(Beginning of RECORDS FOR THIS EXERCISE)

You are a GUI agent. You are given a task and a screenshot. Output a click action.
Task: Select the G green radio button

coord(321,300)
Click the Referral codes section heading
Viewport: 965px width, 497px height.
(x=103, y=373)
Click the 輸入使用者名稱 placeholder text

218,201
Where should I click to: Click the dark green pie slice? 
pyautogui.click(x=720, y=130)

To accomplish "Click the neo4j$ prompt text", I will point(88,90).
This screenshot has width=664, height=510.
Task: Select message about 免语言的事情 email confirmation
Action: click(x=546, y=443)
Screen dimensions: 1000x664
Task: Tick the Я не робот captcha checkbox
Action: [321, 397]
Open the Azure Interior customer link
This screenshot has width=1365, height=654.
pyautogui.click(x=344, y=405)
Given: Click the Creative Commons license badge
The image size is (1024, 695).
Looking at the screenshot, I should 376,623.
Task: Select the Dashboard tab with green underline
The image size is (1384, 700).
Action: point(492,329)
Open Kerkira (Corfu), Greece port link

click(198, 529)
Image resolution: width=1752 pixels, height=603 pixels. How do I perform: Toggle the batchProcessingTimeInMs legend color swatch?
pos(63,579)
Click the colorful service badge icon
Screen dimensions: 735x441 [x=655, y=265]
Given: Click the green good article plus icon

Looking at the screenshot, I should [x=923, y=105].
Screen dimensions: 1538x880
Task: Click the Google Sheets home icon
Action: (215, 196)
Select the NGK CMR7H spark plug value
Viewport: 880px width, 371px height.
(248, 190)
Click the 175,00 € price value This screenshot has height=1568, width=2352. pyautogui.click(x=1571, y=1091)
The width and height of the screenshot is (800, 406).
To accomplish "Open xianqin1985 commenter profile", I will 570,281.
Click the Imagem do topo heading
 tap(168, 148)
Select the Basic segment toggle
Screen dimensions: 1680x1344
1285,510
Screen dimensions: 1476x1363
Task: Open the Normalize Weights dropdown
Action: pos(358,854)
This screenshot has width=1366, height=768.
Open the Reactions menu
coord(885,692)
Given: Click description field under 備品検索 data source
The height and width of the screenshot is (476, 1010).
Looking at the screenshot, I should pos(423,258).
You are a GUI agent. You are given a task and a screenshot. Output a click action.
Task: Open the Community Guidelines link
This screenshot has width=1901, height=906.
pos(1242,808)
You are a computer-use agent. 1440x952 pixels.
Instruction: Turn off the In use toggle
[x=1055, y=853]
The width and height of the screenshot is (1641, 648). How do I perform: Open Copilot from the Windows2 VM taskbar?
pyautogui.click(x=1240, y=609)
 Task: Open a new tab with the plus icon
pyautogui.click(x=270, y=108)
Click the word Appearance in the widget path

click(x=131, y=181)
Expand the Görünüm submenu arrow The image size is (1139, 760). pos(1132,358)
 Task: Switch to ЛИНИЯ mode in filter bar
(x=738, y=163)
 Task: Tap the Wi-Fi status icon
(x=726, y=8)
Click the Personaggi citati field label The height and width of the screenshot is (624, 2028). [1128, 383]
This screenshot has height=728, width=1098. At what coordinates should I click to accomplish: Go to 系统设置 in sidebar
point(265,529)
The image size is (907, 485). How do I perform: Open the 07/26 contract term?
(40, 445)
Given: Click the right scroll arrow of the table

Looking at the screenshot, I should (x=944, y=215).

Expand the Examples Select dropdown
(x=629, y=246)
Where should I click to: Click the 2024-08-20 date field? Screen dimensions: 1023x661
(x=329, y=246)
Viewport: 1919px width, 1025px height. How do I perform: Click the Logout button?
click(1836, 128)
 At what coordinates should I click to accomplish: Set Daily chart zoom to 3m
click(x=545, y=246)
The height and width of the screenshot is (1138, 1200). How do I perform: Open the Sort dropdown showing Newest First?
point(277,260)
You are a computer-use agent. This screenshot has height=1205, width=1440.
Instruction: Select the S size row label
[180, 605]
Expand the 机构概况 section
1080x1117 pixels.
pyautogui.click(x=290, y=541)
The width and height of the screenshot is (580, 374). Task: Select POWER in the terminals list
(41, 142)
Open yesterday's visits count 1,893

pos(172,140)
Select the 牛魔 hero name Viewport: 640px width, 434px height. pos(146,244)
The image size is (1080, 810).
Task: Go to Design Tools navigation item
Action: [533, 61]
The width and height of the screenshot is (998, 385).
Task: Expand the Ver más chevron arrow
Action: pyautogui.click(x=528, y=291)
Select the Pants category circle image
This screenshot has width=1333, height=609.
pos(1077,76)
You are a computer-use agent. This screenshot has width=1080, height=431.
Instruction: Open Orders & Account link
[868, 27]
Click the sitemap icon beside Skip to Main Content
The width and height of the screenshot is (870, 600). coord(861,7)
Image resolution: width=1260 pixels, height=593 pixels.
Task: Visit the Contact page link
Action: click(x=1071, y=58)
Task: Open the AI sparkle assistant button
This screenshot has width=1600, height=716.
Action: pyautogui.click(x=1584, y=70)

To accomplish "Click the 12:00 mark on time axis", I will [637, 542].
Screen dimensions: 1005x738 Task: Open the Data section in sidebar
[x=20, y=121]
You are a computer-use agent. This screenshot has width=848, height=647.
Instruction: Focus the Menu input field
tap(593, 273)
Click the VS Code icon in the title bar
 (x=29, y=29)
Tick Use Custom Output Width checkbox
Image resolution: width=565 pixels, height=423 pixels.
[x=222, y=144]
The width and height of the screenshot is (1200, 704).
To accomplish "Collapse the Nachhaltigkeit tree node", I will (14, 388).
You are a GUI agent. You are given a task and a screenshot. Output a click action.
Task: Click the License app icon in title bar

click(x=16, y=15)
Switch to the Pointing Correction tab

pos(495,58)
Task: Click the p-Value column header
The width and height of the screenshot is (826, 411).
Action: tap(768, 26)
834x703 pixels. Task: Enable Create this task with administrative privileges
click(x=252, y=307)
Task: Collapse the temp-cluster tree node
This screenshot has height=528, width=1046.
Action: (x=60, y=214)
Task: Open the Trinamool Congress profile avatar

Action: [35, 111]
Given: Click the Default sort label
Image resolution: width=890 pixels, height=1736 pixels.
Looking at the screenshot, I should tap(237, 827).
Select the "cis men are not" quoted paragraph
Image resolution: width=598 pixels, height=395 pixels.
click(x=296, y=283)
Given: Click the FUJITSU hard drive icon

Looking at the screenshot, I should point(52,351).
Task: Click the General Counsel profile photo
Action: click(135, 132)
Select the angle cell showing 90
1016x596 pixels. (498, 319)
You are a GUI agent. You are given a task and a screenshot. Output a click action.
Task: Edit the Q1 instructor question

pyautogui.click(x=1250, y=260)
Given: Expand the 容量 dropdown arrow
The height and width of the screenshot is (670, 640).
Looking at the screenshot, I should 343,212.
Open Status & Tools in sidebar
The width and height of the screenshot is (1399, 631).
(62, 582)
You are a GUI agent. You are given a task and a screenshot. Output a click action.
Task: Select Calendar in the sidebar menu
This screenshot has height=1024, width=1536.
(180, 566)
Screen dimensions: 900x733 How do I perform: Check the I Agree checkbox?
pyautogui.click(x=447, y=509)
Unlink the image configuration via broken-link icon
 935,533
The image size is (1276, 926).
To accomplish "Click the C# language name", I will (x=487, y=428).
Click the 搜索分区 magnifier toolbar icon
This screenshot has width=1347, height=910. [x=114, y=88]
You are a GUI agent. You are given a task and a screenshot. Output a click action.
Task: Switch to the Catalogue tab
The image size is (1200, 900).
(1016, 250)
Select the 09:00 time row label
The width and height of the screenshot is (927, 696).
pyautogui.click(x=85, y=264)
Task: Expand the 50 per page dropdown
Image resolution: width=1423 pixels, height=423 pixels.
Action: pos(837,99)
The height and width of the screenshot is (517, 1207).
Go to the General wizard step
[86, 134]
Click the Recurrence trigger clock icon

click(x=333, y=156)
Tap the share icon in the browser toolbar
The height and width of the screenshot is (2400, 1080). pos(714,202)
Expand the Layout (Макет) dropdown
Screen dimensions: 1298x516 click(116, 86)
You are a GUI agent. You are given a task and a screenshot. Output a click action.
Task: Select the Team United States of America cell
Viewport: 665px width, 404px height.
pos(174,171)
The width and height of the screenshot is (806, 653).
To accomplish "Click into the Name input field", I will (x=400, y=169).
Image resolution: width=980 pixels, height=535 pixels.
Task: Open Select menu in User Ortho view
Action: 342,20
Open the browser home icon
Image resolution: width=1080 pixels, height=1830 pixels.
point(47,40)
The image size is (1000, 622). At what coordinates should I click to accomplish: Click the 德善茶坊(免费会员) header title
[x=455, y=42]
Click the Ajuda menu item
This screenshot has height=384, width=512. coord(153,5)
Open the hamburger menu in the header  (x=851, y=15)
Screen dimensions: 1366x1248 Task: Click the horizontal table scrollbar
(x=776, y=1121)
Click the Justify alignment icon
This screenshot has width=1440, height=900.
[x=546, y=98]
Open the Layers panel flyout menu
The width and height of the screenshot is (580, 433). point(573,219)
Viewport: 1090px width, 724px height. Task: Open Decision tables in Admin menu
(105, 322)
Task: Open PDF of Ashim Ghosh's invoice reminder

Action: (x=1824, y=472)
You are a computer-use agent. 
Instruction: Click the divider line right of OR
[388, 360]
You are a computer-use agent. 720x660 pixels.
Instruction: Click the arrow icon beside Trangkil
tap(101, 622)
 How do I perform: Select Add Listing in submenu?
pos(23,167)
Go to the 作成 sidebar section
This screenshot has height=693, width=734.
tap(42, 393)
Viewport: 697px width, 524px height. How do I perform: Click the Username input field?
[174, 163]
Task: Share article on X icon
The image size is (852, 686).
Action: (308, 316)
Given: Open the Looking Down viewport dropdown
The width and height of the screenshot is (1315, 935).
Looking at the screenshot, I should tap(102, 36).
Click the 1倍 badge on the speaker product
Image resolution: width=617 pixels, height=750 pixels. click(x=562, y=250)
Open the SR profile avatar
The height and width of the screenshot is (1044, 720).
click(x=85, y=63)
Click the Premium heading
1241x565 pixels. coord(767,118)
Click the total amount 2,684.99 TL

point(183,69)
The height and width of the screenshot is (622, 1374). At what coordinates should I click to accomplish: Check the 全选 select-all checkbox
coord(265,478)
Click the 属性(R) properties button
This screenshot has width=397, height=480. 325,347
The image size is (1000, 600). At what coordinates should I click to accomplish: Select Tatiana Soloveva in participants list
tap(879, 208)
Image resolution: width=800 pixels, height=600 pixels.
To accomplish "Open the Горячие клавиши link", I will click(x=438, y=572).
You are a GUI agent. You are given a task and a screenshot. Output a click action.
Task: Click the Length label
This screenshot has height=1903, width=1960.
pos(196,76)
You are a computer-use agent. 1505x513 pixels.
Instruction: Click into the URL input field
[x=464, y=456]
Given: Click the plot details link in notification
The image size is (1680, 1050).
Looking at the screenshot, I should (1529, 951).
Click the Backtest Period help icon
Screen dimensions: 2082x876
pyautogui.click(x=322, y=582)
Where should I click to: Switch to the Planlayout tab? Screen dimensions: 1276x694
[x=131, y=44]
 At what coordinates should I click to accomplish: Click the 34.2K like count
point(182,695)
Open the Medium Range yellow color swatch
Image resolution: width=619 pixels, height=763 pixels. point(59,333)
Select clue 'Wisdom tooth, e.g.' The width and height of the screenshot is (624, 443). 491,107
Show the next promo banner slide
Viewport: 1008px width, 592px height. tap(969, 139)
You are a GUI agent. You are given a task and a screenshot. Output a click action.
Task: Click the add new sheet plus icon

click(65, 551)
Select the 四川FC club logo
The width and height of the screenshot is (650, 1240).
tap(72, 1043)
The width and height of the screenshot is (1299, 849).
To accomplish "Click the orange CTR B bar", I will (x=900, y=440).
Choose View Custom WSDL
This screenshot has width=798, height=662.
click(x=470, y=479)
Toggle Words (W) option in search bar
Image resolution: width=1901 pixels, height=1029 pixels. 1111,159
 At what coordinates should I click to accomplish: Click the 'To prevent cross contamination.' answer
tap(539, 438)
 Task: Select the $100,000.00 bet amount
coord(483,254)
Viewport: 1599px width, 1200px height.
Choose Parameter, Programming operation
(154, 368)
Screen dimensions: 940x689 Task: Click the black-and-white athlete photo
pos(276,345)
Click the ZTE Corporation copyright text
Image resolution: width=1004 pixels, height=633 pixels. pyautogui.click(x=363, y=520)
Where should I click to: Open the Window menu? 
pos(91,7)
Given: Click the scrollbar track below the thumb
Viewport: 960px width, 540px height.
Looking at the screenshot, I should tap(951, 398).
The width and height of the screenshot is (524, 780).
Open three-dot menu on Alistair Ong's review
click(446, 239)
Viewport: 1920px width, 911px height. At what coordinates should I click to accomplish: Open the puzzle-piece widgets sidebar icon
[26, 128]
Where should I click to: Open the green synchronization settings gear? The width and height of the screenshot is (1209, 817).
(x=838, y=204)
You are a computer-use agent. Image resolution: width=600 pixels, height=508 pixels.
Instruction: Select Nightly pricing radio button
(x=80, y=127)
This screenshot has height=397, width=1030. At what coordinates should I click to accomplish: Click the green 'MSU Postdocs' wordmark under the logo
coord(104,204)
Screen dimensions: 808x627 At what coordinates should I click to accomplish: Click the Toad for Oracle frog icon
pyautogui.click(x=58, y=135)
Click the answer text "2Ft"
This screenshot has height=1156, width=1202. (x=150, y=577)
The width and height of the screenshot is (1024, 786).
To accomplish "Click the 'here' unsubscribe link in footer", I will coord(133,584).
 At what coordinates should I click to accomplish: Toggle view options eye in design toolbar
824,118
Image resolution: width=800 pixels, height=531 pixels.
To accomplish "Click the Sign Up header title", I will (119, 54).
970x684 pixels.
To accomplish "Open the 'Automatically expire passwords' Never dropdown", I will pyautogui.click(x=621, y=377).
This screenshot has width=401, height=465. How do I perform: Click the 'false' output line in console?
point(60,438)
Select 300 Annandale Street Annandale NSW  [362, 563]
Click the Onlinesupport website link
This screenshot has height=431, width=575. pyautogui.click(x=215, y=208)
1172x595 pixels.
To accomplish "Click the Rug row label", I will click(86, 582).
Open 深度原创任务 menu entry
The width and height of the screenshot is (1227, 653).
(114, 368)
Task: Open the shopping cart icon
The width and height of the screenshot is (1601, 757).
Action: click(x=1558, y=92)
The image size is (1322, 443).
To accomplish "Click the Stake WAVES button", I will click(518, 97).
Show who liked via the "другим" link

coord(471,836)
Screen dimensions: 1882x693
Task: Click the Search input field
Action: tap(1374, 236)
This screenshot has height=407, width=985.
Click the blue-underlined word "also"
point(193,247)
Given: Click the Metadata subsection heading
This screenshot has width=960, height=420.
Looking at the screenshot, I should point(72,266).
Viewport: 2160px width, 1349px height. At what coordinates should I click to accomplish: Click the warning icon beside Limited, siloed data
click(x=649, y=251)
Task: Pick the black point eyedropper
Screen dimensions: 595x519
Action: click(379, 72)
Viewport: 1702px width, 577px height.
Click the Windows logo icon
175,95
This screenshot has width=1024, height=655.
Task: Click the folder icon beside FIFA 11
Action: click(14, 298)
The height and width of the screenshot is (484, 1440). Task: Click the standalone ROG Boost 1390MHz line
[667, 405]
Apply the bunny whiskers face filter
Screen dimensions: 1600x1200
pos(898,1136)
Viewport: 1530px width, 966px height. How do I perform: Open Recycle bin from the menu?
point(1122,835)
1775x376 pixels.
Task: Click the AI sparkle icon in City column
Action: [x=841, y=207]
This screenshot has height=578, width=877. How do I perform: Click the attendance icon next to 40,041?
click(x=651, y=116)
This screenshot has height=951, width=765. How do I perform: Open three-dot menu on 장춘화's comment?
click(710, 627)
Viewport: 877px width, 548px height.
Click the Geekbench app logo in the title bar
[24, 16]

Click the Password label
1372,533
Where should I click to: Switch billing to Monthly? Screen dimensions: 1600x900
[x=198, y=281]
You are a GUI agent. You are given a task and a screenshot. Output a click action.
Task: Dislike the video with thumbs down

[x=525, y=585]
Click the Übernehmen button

(End of RECORDS FOR THIS EXERCISE)

WHAT THE TASK REQUIRES
Where the string "Collapse" turns up in a line of the data above, copy that whole line.

RESPONSE TO THIS EXERCISE
To accomplish "Collapse the Nachhaltigkeit tree node", I will (14, 388).
Task: Collapse the temp-cluster tree node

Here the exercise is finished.